It's a rhetorical question right? Seriously, is a digital marketing company going to tell me it's not worth selling products online? Maybe....

It seems like every bedding retailer's goal is to sell a ton of products on their website, it's easy money right? Well, just like everything in the mattress space, nothing is as easy as it seems, and the costs may be much higher than you anticipate in many ways.


No longer are the days where you can simply "have a e-commerce site" and win. And alongside the boom of Bed-in-a-Box e-tailors, there's an incredibly saturated market for the attention of the online shopper. Not only are you pitted against your local competitors, but also nationwide online-only product sites and D2C manufacturing. And with anything in marketing, the more competition, the higher the cost to win.


Maybe...maybe not...but just hang with the reasoning for a bit. Here's what you'll need at a minimum to win:

• A complete strategy and way to measure success: You'll need to quickly and creatively convey your unique value proposition in your strategy and propagate that across all of your communication platforms. Make sure you have the tools to measure ROAS, SEO, AOV, and other KPIs... we know the TLAs (three letter acronyms) can be confusing. There is an entire new world of e-commerce concepts that need to be installed and managed on a daily basis to improve your CRO (conversion ratio optimization).

A fully optimized infrastructure: It's not enough to have a web store and expect to be successful.
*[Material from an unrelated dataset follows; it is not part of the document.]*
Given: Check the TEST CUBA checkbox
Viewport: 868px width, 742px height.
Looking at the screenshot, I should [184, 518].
You need to have a modern, mobile-responsive, highly visual, fast-loading, interactive, easy-to-navigate site that is built to maximize the average 15-45 second average "dwell time" customers spend on websites.
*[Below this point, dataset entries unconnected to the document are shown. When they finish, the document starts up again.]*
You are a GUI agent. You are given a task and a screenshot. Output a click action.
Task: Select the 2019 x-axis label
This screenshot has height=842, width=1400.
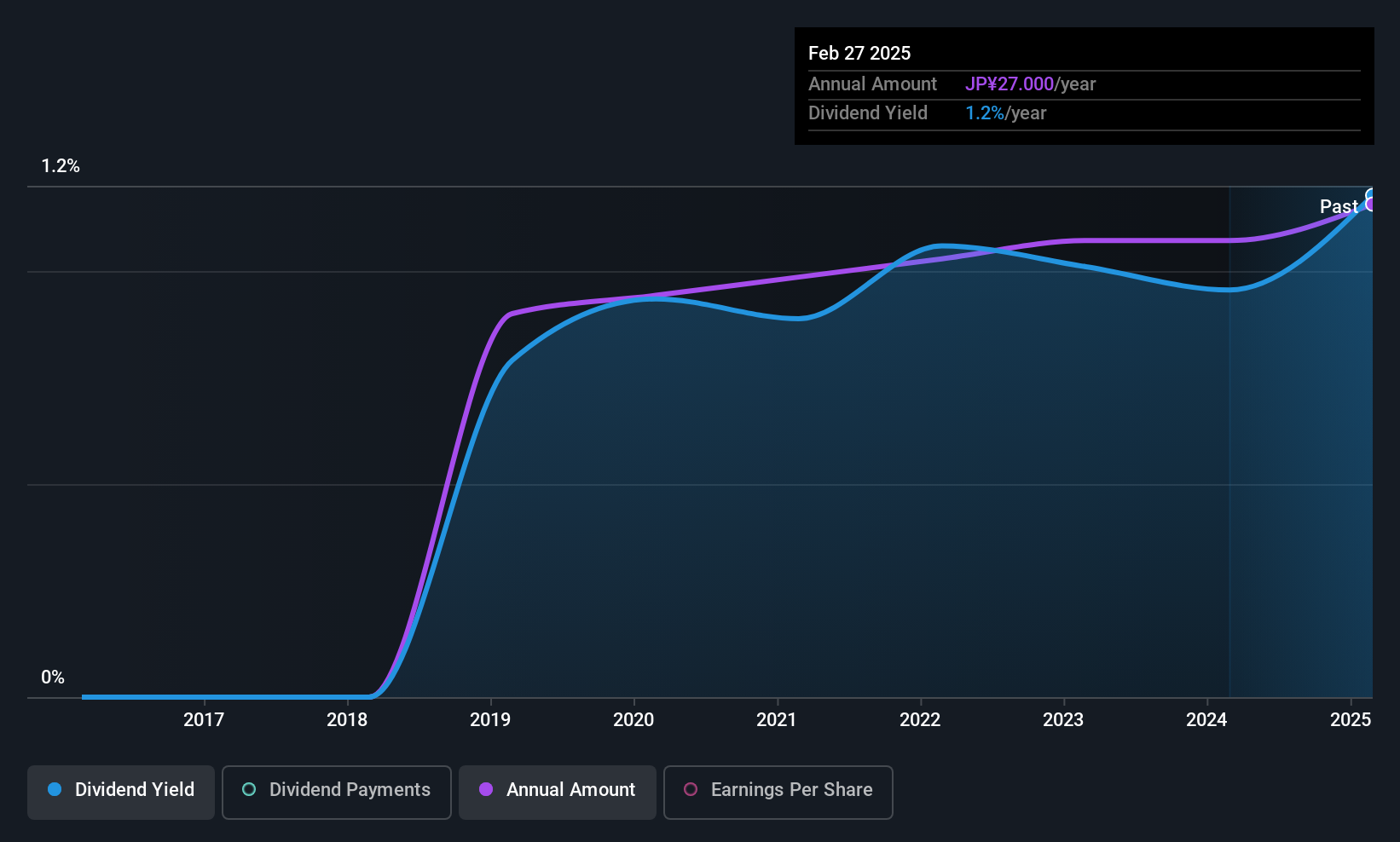[490, 719]
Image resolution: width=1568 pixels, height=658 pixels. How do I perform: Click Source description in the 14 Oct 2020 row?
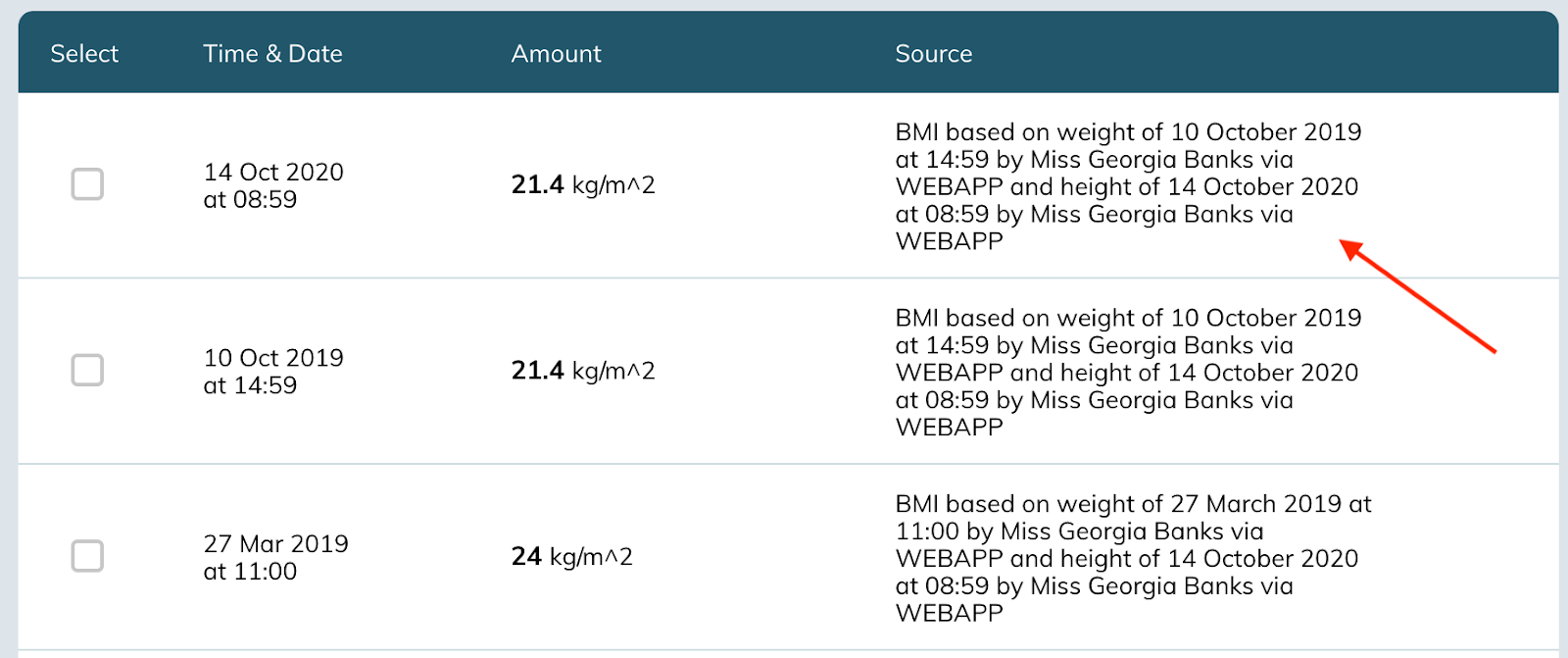[1128, 186]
Be prepared to install some email automation for abandoned cart, retargeting, etc, as well as an ad management platform to evaluate ad performance, a social media posting software to automate and scale outreach, SEO management platform to monitor and build organic traffic, and web usage analytics and heat-mapping to track user behavior on the site.

• Dedicated Personnel: No, not just the feeling of dedication...someone that has the exclusive role for updating the site, adding content, seo improvements, navigation & design (UX) improvements, conversion optimizations, new specials, updated graphics, bug fixes & updates and so fourth.
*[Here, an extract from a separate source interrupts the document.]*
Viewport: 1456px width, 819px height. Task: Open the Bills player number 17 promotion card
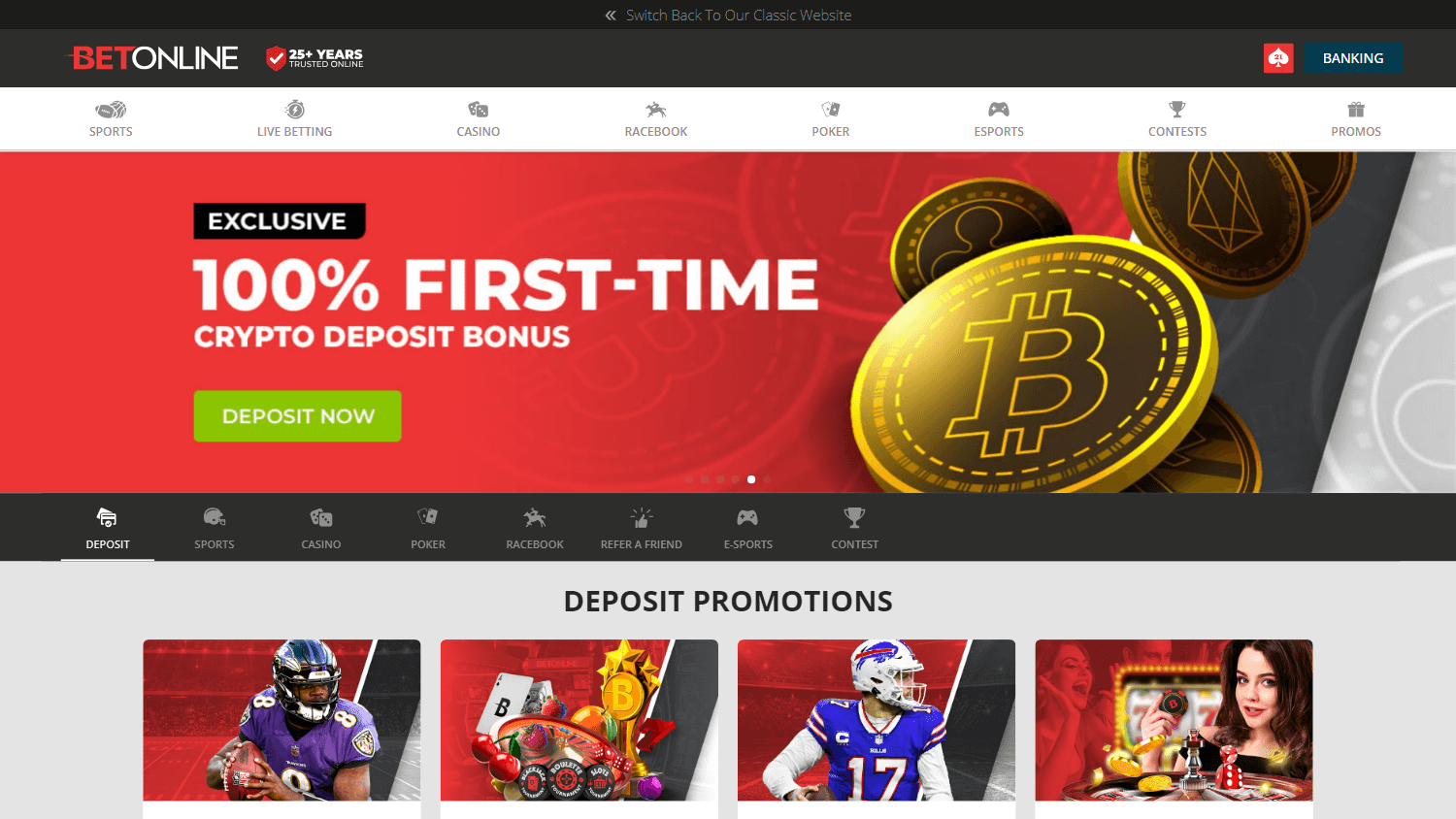[877, 720]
It takes a ton of effort and depending on your particular market, it could be extremely expensive and difficult. Not only do you have to get a shopper to your site, but you're often competing in the red ocean on price, dealing with high-velocity products and doing a lot of automation to capture the estimated 90% of those that abandon their carts at checkout. And the website manager we discussed, his/her salary is going to need to be included in your total client acquisition cost. Is it even worth it?


They are indecisive: Over 90% of those that add products to cart, abandon the cart.

They spend less: Up to 50% less on average for mattresses. $1,000 vs $1,500.

They buy lower-margin products. These battle ground products are a red ocean play, often selling at much lower margins.

They buy fewer items: Online customers attach additional products less often since they are looking to save money and reduce risk.

They shop around more: They are more price sensitive, often evaluating multiple sites for their purchase.

They are harder to please: To the tune of 200% - 300% higher return rates.

They are not as loyal: And will likely buy from another company that offers a lower price.

They cost more to win: Not only in ad spend, but generally they want a high quality shopping experience (website cost & great offer)


Don't misunderstand the intent of this article. We are not suggesting that retailers should not be investing into e-commerce, only pointing out some of the silent (and not-so-silent) costs and potential challenges for those getting started or those that are currently trying and wondering why they are struggling to convert business. It should be understood that creating massive value with your website doesn't necessarily have to begin and end with online transactions.

Instead of optimizing the site for online conversion, you may also consider optimizing your site for appointment-setting.


Over 95% of bedding shoppers begin their journey online. However, most of these are still transacting in-store. Instead of optimizing the site for online conversion, you may also consider optimizing your site for appointment-setting.

Why consider this?

✓ Increase their ticket average to allow the customer to experience the difference (step-up)

✓ Increase margins and attachment rates by offering a complete solution for sleep wellness

✓ Educate the customer properly to introduce them to the right products which lower return rates and increases customer satisfaction

✓ Create a relationship and earn referrals, repeat business and online ratings

Making products available for purchase online should still be part of a retailer's overall strategy, but the #1 goal for most sleep shops should be to get them from "click to brick". By Appointment-only bedding retailers are proving this concept is not only viable, but highly profitable!


• Creating "by appointment" engagement touting a proven system, experts, or some unique process. This may also require booking & automated SMS and email systems found in appointment-setting software.

• Incentivizing the behavior: Offering an in-store incentive (all of those that keep their appointment receive a free gift e.g.)

• Offering in-store exclusive product options

• Creating scarcity & urgency in the offer

• And most importantly, making sure to have mechanisms to track this conversion to understand the full picture.

The feedback we get is that most small/medium sized sleep shops are really struggling to convert business online today, but if the strategy were reframed, retailers could make a massive impact in their business utilizing their sites and leaning into their super power....their expertise.